O maior interesse das companhias, segundo Licarião, não é explicado exclusivamente pelas mudanças na tributação, mas também pelos níveis atuais das taxas dos títulos, ou seja, da remuneração paga aos investidores. “Os spreads estão tão achatados que fazem com que potenciais emissores não deixem passar uma boa oportunidade de acessar o mercado.”
Ao longo de 2024, foram emitidos R$ 473,7 bilhões em debêntures, considerando tanto os títulos incentivados quanto os títulos corporativos comuns, que não têm isenção fiscal para o investidor. Desse volume, quase 29%, ou seja, R$ 135,1 bilhões corresponderam aos papéis com incentivo, criados para financiar projetos de infraestrutura.
Após uma tendência de desaceleração no início deste ano, o volume de debêntures alcançou R$ 192,6 bilhões no primeiro semestre, sendo R$ 74,5 bilhões em títulos incentivados – o maior montante semestral alcançado por esse tipo de debênture na história, segundo a Anbima, associação das instituições que atuam nos mercados financeiro e de capitais.

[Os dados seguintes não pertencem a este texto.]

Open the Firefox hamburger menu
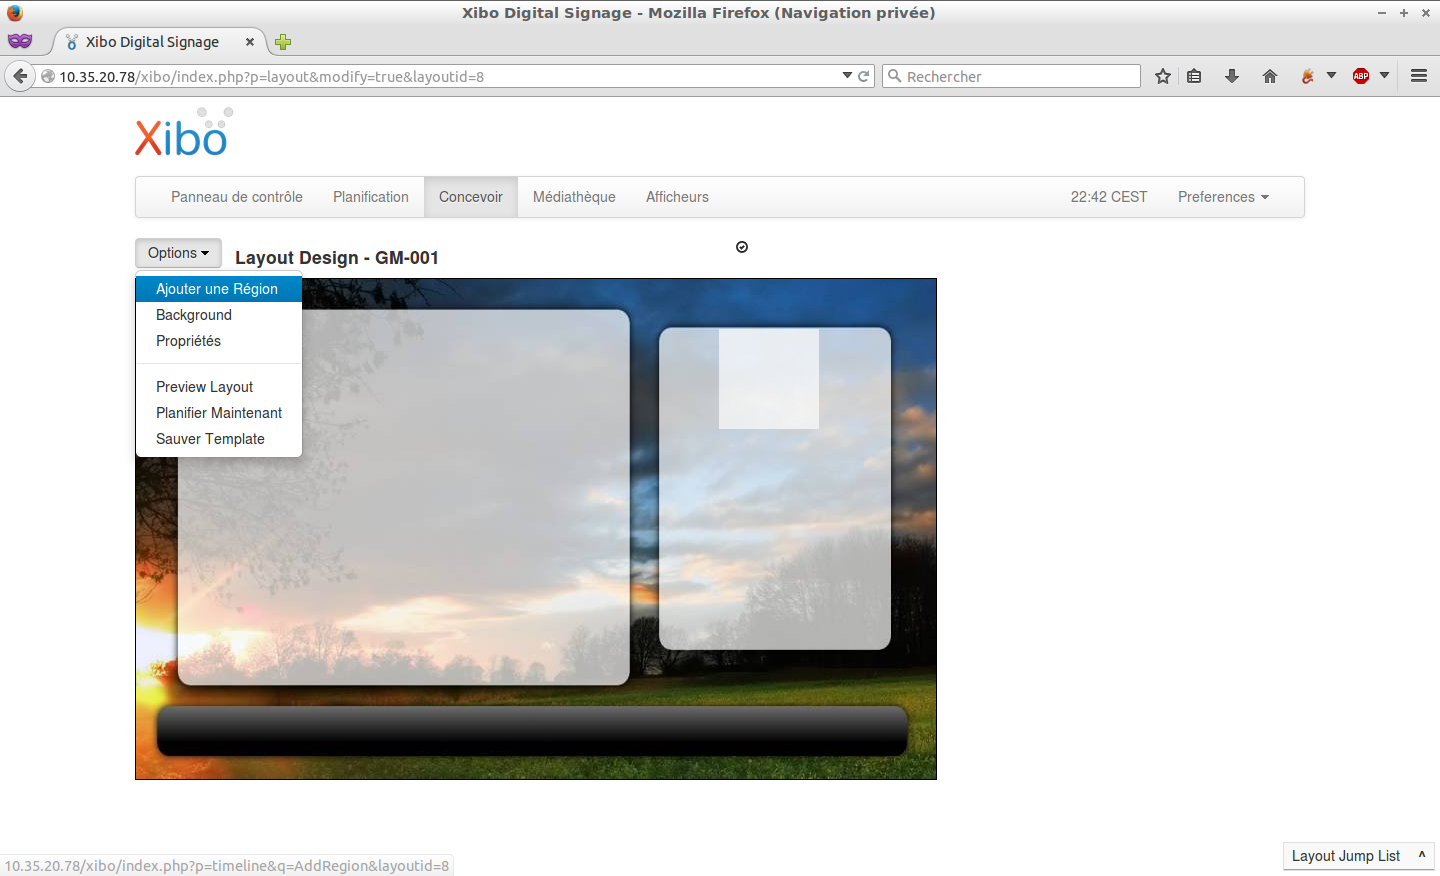The width and height of the screenshot is (1440, 876). tap(1418, 76)
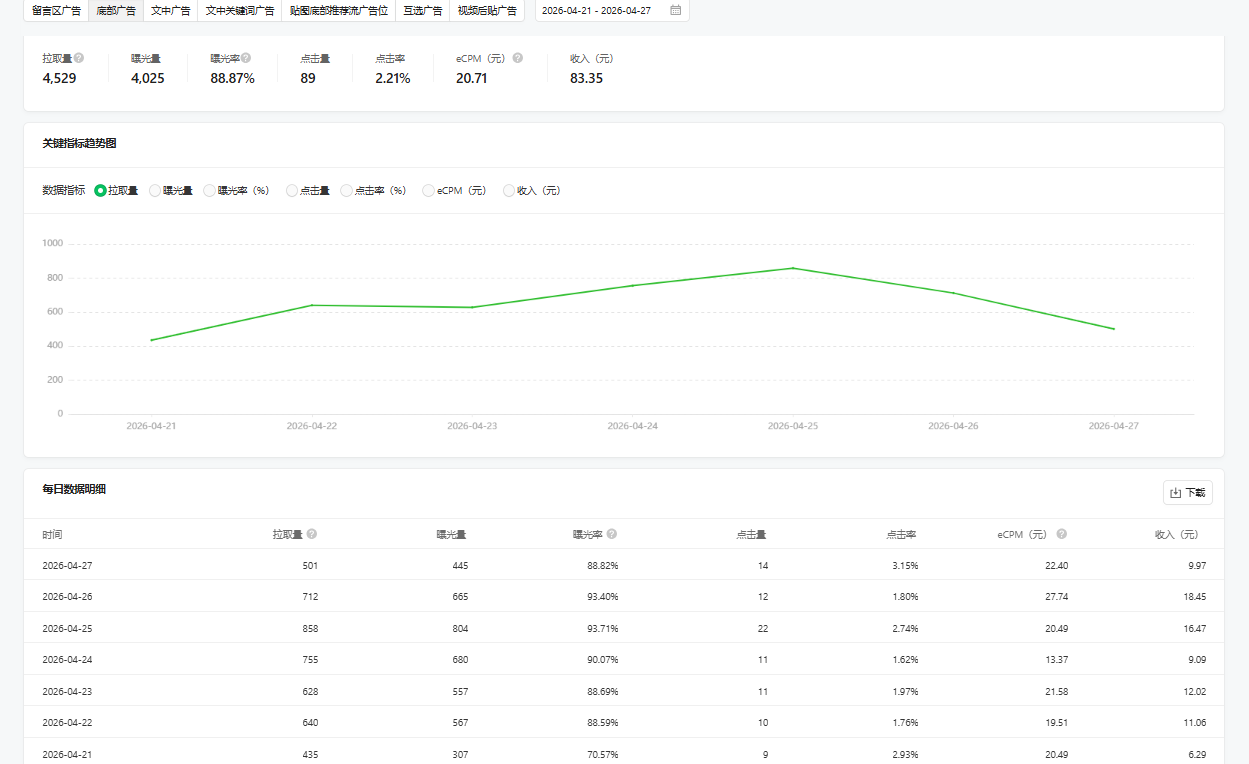Screen dimensions: 1249x764
Task: Click the chart peak point at 2026-04-25
Action: click(792, 268)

O ganho de protagonismo das debêntures incentivadas deve ser ainda maior nos próximos meses, com a expectativa de as empresas anteciparem operações planejadas para 2026, um ano eleitoral. Além disso, fatores como a instabilidade no ambiente externo também podem impulsionar operações, como destaca a agência de classificação de riscos Moody’s Local em relatório recente sobre dívidas corporativas.
Em julho, o número de emissões de debêntures incentivadas teve um comportamento dentro do esperado, mas várias ofertas foram ajustadas em tamanho, devido ao interesse dos investidores, disse Getúlio Lobo, chefe de renda fixa e híbridos do banco de investimento da XP, ao Valor em entrevista no mês passado. “Algumas operações que antes de ir para a rua tinham um tamanho ‘X’, foram incrementadas em meio ‘X’ ou chegaram até ao dobro do volume pensado inicialmente.”
Além dessa sobredemanda, os bancos esperam que o volume e o número de operações aumentem nos próximos meses, mas principalmente no quarto trimestre, diz Podlubny. “Hoje, o grande mercado, para aqueles que podem usar esse instrumento, é a captação incentivada”, afirma, considerando o nível de taxas e o apetite dos investidores.
Para Licarião, as emissões não devem ser concentradas apenas no setor elétrico, que geralmente lidera as captações com debêntures incentivadas, mas incluir outros. “Como não é uma onda, mas um momento de oportunidade, qualquer companhia elegível deve tentar emitir”, diz.
As operações, porém, dependem da existência de um lastro “que não é infinito”, pondera Felipe Wilberg, diretor de renda fixa e produtos estruturados do Itaú BBA. “A empresa tem que ter um projeto e esse projeto tem que ser aprovado”, diz.
O executivo relata ter participado de mais conversas sobre potenciais emissões incentivadas e afirma acreditar que o ritmo agitado continuará até o fim do ano, “mas talvez sem um aumento exorbitante na demanda.”
Até o momento, a captação dos fundos que investem em crédito privado sustentam as perspectivas positivas para o mercado. “Houve um momento, no início do ano, em que o mercado deu uma mexida, mas logo depois os fundos voltaram a captar e estão captando R$ 13 bilhões, R$ 14 bilhões todo mês. Isso é dinheiro que precisa de papel”, afirma Podlubny.
A captação dos fundos em julho foi a maior desde outubro de 2024, tanto para a classe de fundos de crédito tradicionais, quanto para os fundos de crédito focados no mercado de debêntures de infraestrutura, o que tem pressionado novamente os spreads dos papéis, destacam os gestores da Ibiúna em carta enviada a investidores na última semana.
Segundo a Anbima, os fundos de renda fixa registraram entradas líquidas de R$ 21,2 bilhões em julho, quase o dobro dos R$ 10,8 bilhões observados em junho.